━━ 本文抜粋

(58)【調査した分野】(Int.Cl.,DB名)
前記制御装置は、前記区間毎に前記最大速度データの最大値に対する前記許容限界速度の割合を算出し、該割合の乗算によって前記最大速度データを補正して前記最大速度補正データを作成する、ことを特徴とする請求項1に記載のフィラメントワインディング装置。
【発明の概要】
【発明が解決しようとする課題】
【0005】
本発明は、このような問題を解決すべくなされたものであり、最適な繊維束の巻き付けが実現できるとともに、繊維束の巻き付けに要する時間を短縮できるフィラメントワインディング装置を提供することを目的としている。
【課題を解決するための手段】
【0006】
次に、この課題を解決するための手段を説明する。
【0007】
即ち、第一の発明は、
繊維束の巻き付けに関連する動作を行う複数の駆動装置に対して動作を指示できる制御装置を備え、
ライナーの外周面に繊維束を巻き付けていくフィラメントワインディング装置において、
前記制御装置は、
繊維束の巻き付けに関連する動作の目標位置の変移を示す位置データから目標速度の変移を示す速度データへ変換するとともに、許容限界速度に最も近い前記速度データのみを抽出して最大速度データを作成し、予め定めた区間毎に前記最大速度データを補正して最大速度補正データを作成し、該最大速度補正データに基づいて
繊維束の巻き付けに関連する動作の動作速度を調節する、とした。
【0008】
第二の発明は、第一の発明に係るフィラメントワインディング装置において、
前記制御装置は、前記区間毎に前記最大速度データの最大値に対する前記許容限界速度の割合を算出し、該割合の乗算によって前記最大速度補正データを作成する、とした。
【0009】
第三の発明は、第二の発明に係るフィラメントワインディング装置において、
前記制御装置は、前記区間毎に前記最大速度補正データから前記割合を把握し、該割合の乗算によって全ての
繊維束の巻き付けに関連する動作の動作速度を調節する、とした。
【0010】
第四の発明は、第一から第三のいずれかの発明に係るフィラメントワインディング装置において、
前記制御装置は、前記区間を任意に設定できる、とした。
【0011】
第五の発明は、第一から第四のいずれかの発明に係るフィラメントワインディング装置において、
前記制御装置は、前記許容限界速度を任意に設定できる、とした。
【0012】
第六の発明は、第一から第五のいずれかの発明に係るフィラメントワインディング装置において、
前記駆動装置は、サーボモータである、とした。
【0013】
第七の発明は、第六の発明に係るフィラメントワインディング装置において、
前記位置データは、前記サーボモータの出力軸の回転位置である、とした。
【発明の効果】
【0014】
本発明の効果として、以下に示すような効果を奏する。

━━━━

# 実施課題
a. 本文抜粋の第六の発明では、駆動装置は何であるとされていますか。
b. 本文抜粋のうち、「(58)【調査した分野】(Int.Cl.,DB名)」から「次に、この課題を解決するための手段を説明する。」までを、両端の語句も含めて一字一句違えずに書き写してください。

━━ 提供資料

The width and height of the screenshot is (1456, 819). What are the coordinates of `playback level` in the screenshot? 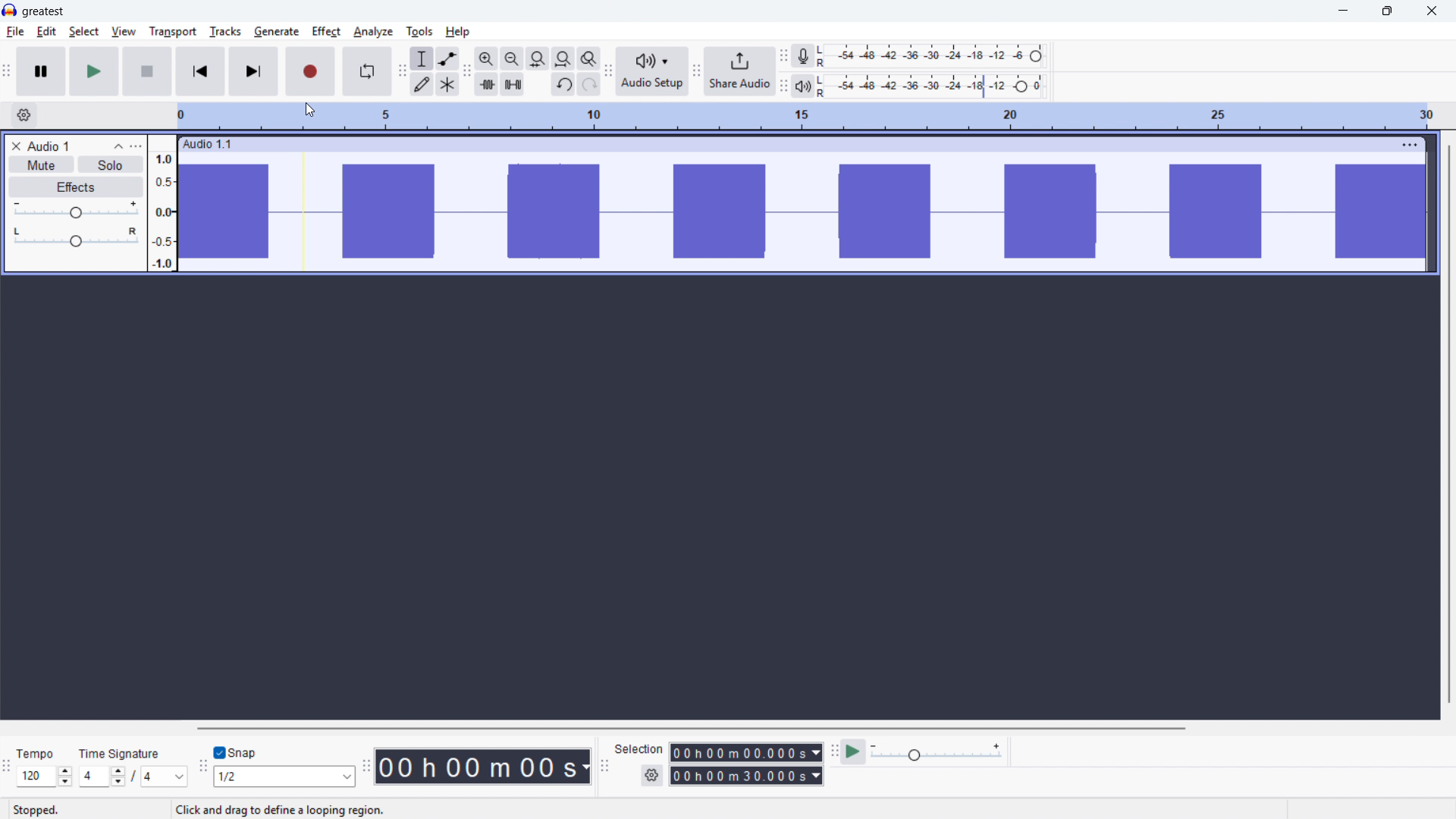 It's located at (935, 86).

━━━━

# 課題の結果
a. サーボモータです。

b.
(58)【調査した分野】(Int.Cl.,DB名)
前記制御装置は、前記区間毎に前記最大速度データの最大値に対する前記許容限界速度の割合を算出し、該割合の乗算によって前記最大速度データを補正して前記最大速度補正データを作成する、ことを特徴とする請求項1に記載のフィラメントワインディング装置。
【発明の概要】
【発明が解決しようとする課題】
【0005】
本発明は、このような問題を解決すべくなされたものであり、最適な繊維束の巻き付けが実現できるとともに、繊維束の巻き付けに要する時間を短縮できるフィラメントワインディング装置を提供することを目的としている。
【課題を解決するための手段】
【0006】
次に、この課題を解決するための手段を説明する。